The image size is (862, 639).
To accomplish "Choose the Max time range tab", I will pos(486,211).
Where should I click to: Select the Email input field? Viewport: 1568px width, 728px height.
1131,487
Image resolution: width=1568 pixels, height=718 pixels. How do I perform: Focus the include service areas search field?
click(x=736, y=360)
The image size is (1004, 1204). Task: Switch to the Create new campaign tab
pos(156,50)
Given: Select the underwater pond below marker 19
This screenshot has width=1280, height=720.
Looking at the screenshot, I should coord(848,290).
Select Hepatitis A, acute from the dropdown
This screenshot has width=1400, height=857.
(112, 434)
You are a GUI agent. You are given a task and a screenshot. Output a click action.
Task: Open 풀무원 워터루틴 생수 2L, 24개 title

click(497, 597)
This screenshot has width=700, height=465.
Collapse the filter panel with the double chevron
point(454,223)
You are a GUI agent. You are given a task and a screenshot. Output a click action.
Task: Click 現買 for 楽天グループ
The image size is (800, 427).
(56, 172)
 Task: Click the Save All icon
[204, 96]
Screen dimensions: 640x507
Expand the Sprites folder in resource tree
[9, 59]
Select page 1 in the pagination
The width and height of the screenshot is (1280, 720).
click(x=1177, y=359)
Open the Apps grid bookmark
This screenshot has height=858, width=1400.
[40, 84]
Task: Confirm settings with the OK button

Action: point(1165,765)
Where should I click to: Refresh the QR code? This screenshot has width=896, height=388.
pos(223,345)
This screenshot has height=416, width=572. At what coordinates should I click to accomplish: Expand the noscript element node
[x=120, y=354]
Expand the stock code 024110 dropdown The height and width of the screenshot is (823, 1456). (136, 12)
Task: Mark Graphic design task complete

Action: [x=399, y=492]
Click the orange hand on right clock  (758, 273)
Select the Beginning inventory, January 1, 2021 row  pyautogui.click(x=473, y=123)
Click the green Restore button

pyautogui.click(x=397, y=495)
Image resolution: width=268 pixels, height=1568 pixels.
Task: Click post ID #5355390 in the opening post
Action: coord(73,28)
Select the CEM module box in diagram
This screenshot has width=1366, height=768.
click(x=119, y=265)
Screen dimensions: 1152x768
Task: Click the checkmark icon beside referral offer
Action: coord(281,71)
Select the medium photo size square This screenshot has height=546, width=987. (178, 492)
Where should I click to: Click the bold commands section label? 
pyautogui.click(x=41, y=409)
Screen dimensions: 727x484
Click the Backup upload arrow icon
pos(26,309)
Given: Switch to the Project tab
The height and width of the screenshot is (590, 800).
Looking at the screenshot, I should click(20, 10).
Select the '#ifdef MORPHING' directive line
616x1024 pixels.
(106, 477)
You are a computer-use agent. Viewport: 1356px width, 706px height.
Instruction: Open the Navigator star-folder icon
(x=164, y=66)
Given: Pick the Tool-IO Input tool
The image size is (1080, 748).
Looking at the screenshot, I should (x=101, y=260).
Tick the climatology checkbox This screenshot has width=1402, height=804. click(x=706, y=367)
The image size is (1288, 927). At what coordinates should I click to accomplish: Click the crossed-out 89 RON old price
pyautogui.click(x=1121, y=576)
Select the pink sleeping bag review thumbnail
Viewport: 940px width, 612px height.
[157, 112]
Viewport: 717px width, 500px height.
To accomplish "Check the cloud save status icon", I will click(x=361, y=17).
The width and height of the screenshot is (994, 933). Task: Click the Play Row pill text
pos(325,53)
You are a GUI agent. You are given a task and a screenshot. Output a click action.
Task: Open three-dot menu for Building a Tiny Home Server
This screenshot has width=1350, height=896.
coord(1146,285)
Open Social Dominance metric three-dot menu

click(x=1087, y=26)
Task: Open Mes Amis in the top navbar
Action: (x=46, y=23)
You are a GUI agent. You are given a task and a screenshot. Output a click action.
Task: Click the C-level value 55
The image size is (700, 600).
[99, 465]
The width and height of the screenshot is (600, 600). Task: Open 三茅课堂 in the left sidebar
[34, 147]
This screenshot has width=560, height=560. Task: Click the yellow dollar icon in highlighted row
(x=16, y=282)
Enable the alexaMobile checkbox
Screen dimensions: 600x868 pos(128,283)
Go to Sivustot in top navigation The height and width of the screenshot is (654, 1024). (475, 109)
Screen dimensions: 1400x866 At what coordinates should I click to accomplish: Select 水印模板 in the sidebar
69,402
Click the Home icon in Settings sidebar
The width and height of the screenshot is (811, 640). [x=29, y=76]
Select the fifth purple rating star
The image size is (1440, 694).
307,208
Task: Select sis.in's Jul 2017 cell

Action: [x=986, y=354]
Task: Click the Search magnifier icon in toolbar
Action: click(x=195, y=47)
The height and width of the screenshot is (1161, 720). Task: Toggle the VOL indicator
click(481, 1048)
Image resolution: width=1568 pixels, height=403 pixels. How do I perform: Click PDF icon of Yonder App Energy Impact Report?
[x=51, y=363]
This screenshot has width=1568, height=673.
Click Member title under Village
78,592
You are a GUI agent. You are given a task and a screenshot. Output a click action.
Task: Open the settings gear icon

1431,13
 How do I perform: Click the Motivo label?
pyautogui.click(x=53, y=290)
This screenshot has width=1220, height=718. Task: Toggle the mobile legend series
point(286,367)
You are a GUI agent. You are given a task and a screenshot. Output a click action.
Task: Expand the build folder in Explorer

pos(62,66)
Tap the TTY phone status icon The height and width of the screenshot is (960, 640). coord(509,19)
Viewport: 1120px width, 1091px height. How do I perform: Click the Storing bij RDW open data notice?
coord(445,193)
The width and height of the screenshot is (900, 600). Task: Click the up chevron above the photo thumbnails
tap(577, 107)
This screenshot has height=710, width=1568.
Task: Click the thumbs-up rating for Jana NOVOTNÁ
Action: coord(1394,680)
____________
The lines to return are those with the string "will" in them; copy each from the entries above.

To accomplish "Choose the Max time range tab", I will pos(486,211).
To accomplish "Check the cloud save status icon", I will click(x=361, y=17).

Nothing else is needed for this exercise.